● Required task A:
From the press release, reproduce word for word the passage starting at "Exeter shares will continue" and ending at "the distribution date.".
● Required task B:
Render this sentence from the press release in Spanish: "There will be no change in shareholders' holdings in Exeter as a result of the Arrangement."
● Required task C:
Answer these questions from the press release:
(i) What percentage of shareholder votes favored approving the spin-out?
(ii) Under what trading symbol will Extorre shares trade on the TSX?
(iii) On what date is closing of the Arrangement presently expected to occur?

● Reading text:
####################
VANCOUVER, March 12 /PRNewswire-FirstCall/ - Exeter Resource
Corporation (NYSE-AMEX: XRA, TSX: XRC, and Frankfurt: EXB)
("Exeter" or the "Company") is pleased to announce that its
shareholders have voted 40,826,546 (99.83%) in favour of approving
the spin-out of its Argentine assets into Extorre Gold Mines
Limited ("Extorre") by plan of arrangement (the "Arrangement") and
that a final order approving the Arrangement was granted by the
Supreme Court of British Columbia
on March 12, 2010.
The Company will now proceed to closing of the Arrangement,
presently expected to occur on March 22,
2010 (the "Record Date"). The distribution date for Extorre
shares is anticipated to be March 23,
2010.
The Extorre shares have been conditionally approved for listing
on the TSX and, subject to satisfaction of all conditions to
closing, the shares of Extorre will trade on a "when issued" basis
on the TSX under the trading symbol "XG" on March 18, 2010 and will not be initially listed
on NYSE-AMEX. For US shareholders, Extorre intends to initially
apply for listing on the OTCQX exchange and subsequently on the
NYSE-AMEX. Listing is subject to Extorre meeting all listing
requirements of those exchanges and receiving exchange acceptances
of listing applications.
Exeter shares will trade
"ex-distribution" on the TSX on March 18,
2010 and on the NYSE-AMEX on March
24, 2010.
Exeter shares will continue to
trade "regular way" on the NYSE-AMEX under the symbol "XRA" through
the distribution date of March 23,
2010. Any holders of Exeter
shares who sell Exeter shares
regular way from March 18 to March 23,
2010 will also be selling their right to receive shares of
Extorre. Investors are encouraged to consult with their financial
advisors regarding the specific implications of buying or selling
Exeter shares on the NYSE-AMEX
before the distribution date.
Investors who execute a trade to purchase Exeter shares before, and continue to hold
such shares on, March 18, 2010 will
participate in the distribution of Extorre shares on the Record
Date. Such shareholders need not do anything further to receive
their Extorre shares, which will be delivered as soon as possible
after the Record Date. Each registered Exeter shareholder on the Record Date will be
deemed to have exchanged, without any action on their part, all of
their Exeter shares for one new
Exeter share and one new Extorre
share. Existing Exeter share
certificates will not need to be physically exchanged and will be
deemed to be share certificates representing the new Exeter shares. Exeter shareholders, who hold their
Exeter shares in their brokerage
accounts, including discount brokerage accounts, will have their
Extorre shares automatically deposited into their accounts by their
broker upon completion of the Arrangement. There will be no change
in shareholders' holdings in Exeter as a result of the Arrangement.
Each Exeter option holder and
warrant holder on the Record Date will receive a new option or
warrant, as applicable, for Exeter
shares and for Extorre shares at an adjusted exercise price based
on the volume weighted average trading price of the Exeter shares and Extorre shares for the five
trading days following March 18,
2010.
####################
● Stored rows:
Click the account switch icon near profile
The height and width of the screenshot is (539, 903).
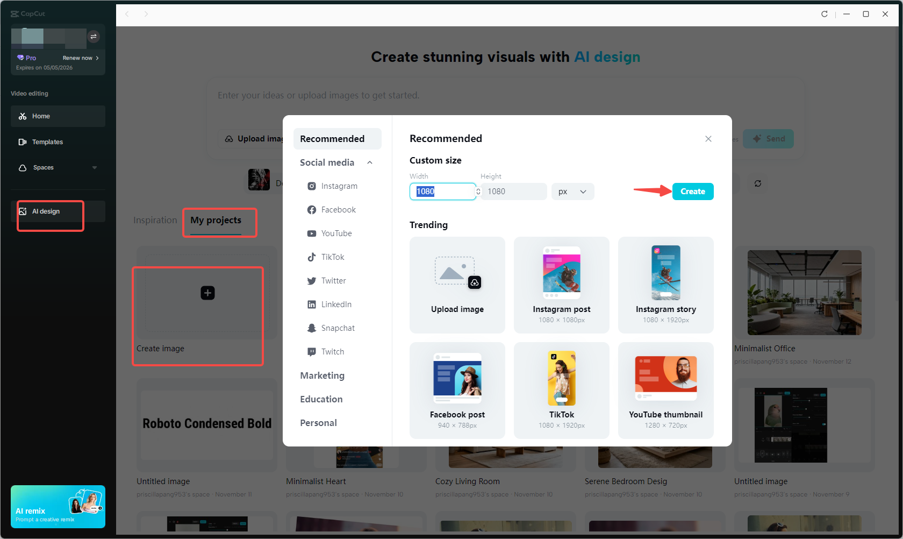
####################
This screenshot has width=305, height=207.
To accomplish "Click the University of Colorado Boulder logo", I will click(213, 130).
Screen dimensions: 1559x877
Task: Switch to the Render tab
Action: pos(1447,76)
####################
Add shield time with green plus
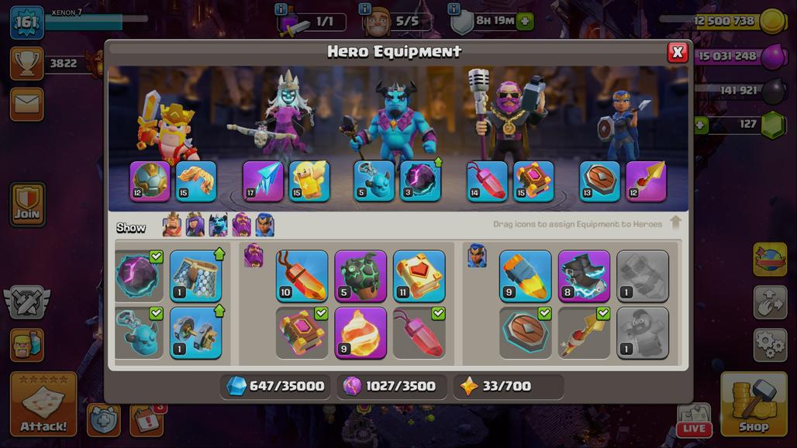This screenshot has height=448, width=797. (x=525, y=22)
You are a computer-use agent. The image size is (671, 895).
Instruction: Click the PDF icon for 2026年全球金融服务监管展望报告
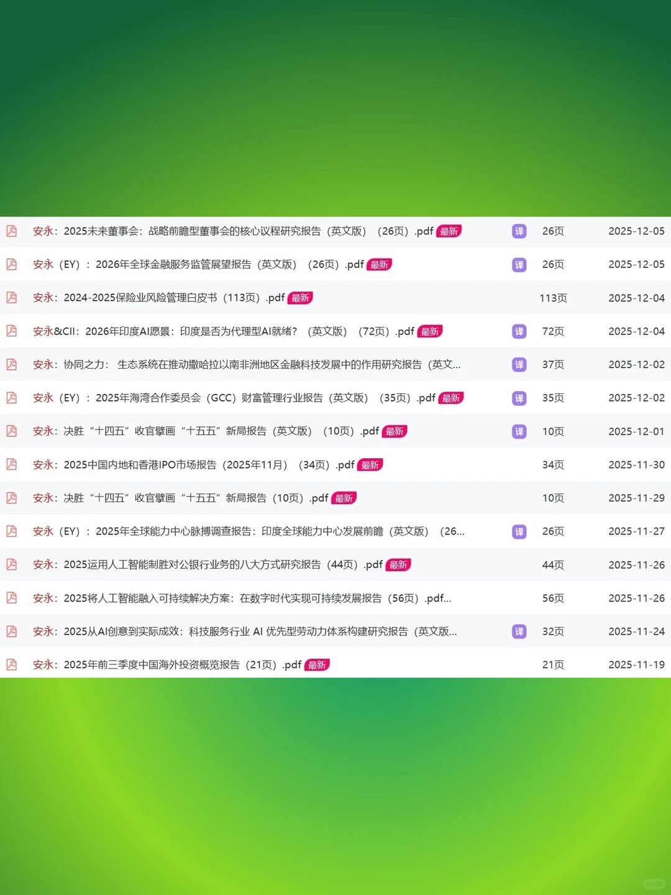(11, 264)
####################
● Full solution A:
Exeter shares will continue to
trade "regular way" on the NYSE-AMEX under the symbol "XRA" through
the distribution date of March 23,
2010. Any holders of Exeter
shares who sell Exeter shares
regular way from March 18 to March 23,
2010 will also be selling their right to receive shares of
Extorre. Investors are encouraged to consult with their financial
advisors regarding the specific implications of buying or selling
Exeter shares on the NYSE-AMEX
before the distribution date.

● Full solution B:
No habrá ningún cambio en las participaciones de los accionistas en Exeter como resultado del Arreglo.

● Full solution C:
(i) 99.83%
(ii) "XG"
(iii) March 22, 2010